A treetrunk coffin is a coffin hollowed out of a single massive log. Used for burials since prehistoric times over a wide geographic range, including in Europe, Africa, Asia and Australia.

History
Treetrunk coffins were a feature of some prehistoric elite burials over a wide geographical range, especially in Northern Europe and as far east as the Balts, where cremation was abandoned about the 1st century CE, as well as in central Lithuania, where elites were also buried in treetrunk coffins. The practice survived Christianisation into the Middle Ages.

Examples by country

UK
The coffin in which the body of King Arthur,  said to have been discovered at Glastonbury Abbey in 1191, was described by the contemporary chronicler Giraldus Cambrensis as being of a massive oak treetrunk. For Bronze Age Britain, examples have been recorded at Wydon Eals, near Haltwhistle, and at Cartington, (formerly County Durham, now Northumberland), in Scotland, Yorkshire, East Anglia (Liss, northeast Hampshire, for instance). In Yorkshire, "Gristhorpe Man", a well-preserved human of the second millennium BCE, who was found on 10 July 1834 under an ancient burial mound buried in a hollow oak tree trunk, is conserved at the Rotunda Museum, Scarborough. He was wrapped in an animal skin with a whalebone and bronze dagger and food for his journey.

Belgium
At the abbey of Munsterbilzen, Belgium, ten graves with massive treetrunk coffins were discovered in 2006.

Egypt
The phenomenon was not restricted to regions where massive timber was abundant.
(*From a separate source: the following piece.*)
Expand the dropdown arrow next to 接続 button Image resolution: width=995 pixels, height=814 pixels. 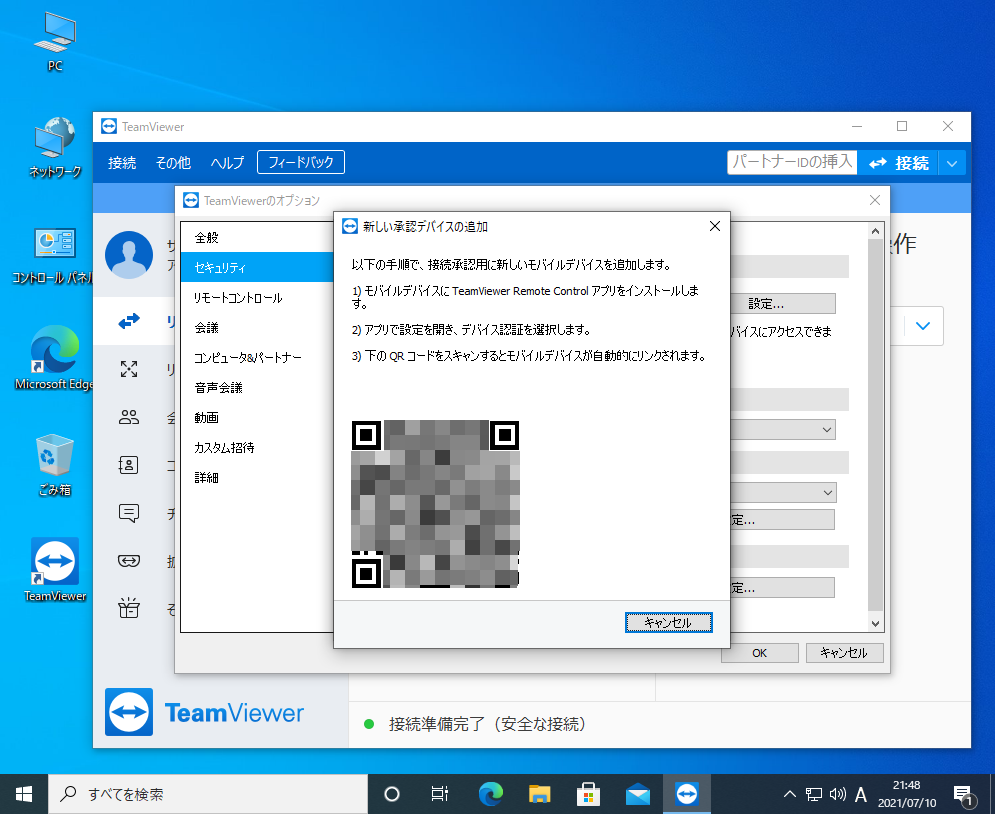point(953,163)
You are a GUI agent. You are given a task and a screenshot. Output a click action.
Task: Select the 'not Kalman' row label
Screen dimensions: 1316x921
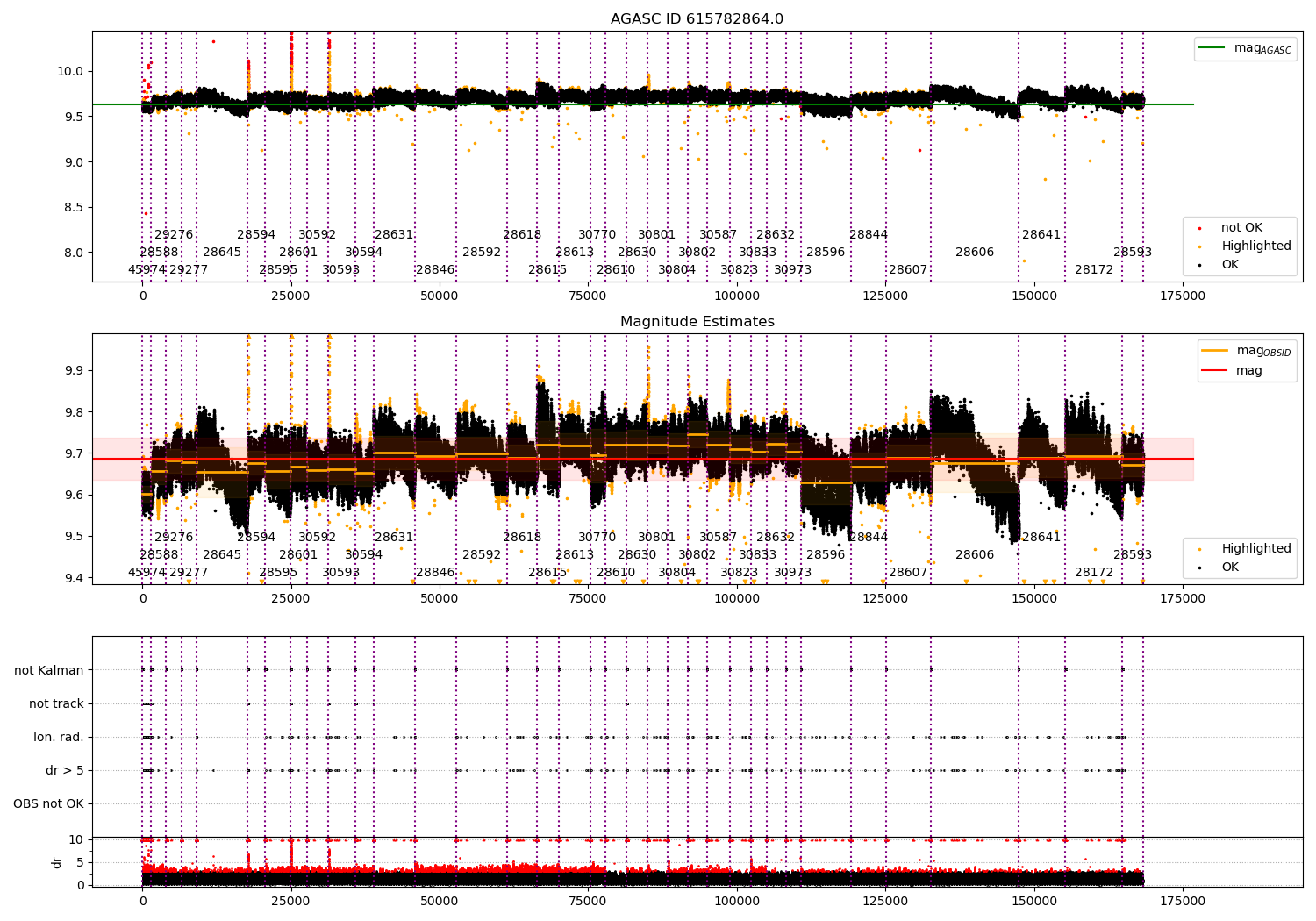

In Egypt, the conservation of a 1st-century cypresswood coffin hollowed from a single log, from a burial at Touna El Gebel, has been described.

Australia 

The hollow log coffin (also known as memorial poles, lorrkkon, ḻarrakitj, or ḏupun) has been used in burials of Yolngu and Bininj peoples of Arnhem Land in the Northern Territory of Australia for millennia. They vary in size: those made for a burial ceremony are large, while smaller logs may hold the bones of a person, to be kept by their family for some time. They can also represent the deceased person, with designs mirroring those painted on the body during the burial rites. Sometimes there is a small painted or carved hole near the top, provided to allow the deceased's soul to look out on the land. Traditionally, the log is that of the stringybark Eucalyptus tetrodonta which has been naturally hollowed out by termites. The poles are painted with elaborate and intricate designs, which relate to the deceased's clan, and are believed to help guide the soul to its home, where spirits and ancestors would then recognise it.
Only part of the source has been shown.